Let us close with the two main ethical dilemmas. The first is frightening and concerns the ease with which false but realistic images can be created with intelligence. Photos of events that never happened, faces of people stuck on the bodies of others. The implications in terms of disinformation, manipulation of public opinion, and trust in sources are enormous. Distinguishing the true from the plausible will become an increasingly challenging task.
Finally, it must be emphasised that AIs are trained on data created by human beings. If this data contains prejudices (gender, ethnic, cultural), the AI will learn and replicate them, which may lead to the creation of stereotypical images or the exclusion of certain representations. The algorithm, in short, can be as racist or sexist as the societies that nurtured it.

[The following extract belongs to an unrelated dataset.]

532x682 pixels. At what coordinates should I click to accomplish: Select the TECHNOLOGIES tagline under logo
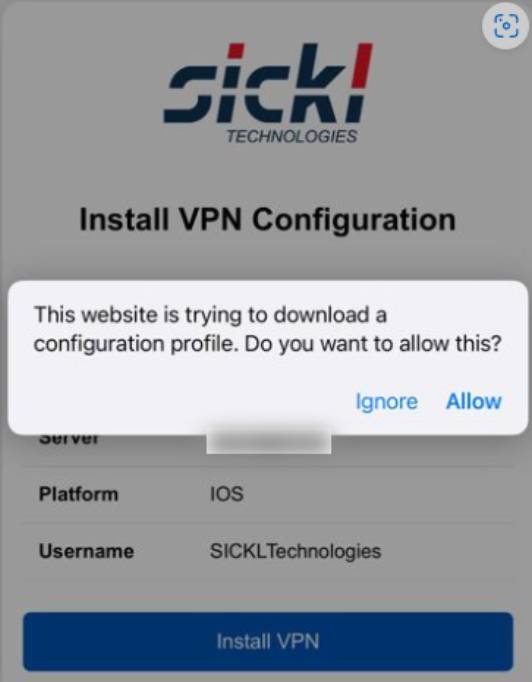291,137
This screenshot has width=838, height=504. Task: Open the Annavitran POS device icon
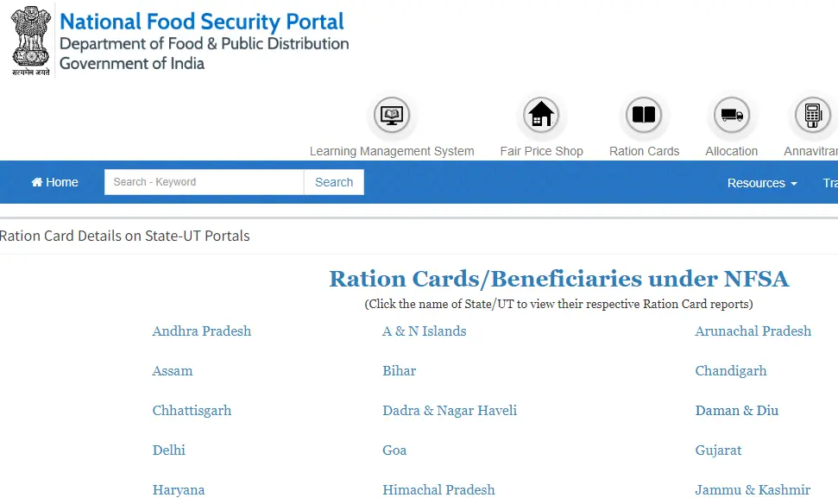(812, 114)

In short, the possibility of creating images with artificial intelligence is certainly as revolutionary as the invention of photography or digital photo editing. As we are increasingly realising, AI is an incredibly powerful tool, capable of democratising creativity, accelerating production processes, but also raising profound questions about the nature of art, work and truth itself. Like any tool, its impact – beneficial or maleficent – will depend on how we choose to use it, adjust it and integrate it into our lives. It is neither a demon to be exorcised nor a magic wand that will solve every problem. It is, more prosaically, a powerful new set of digital crayons available to humanity. Get ready for a future where, in order to understand whether your friend’s holiday photo is real or ‘prompt’, you will need a trained eye, a second coffee and, perhaps, an honorary degree in the philosophy of perception. The good (and the bad) has just begun.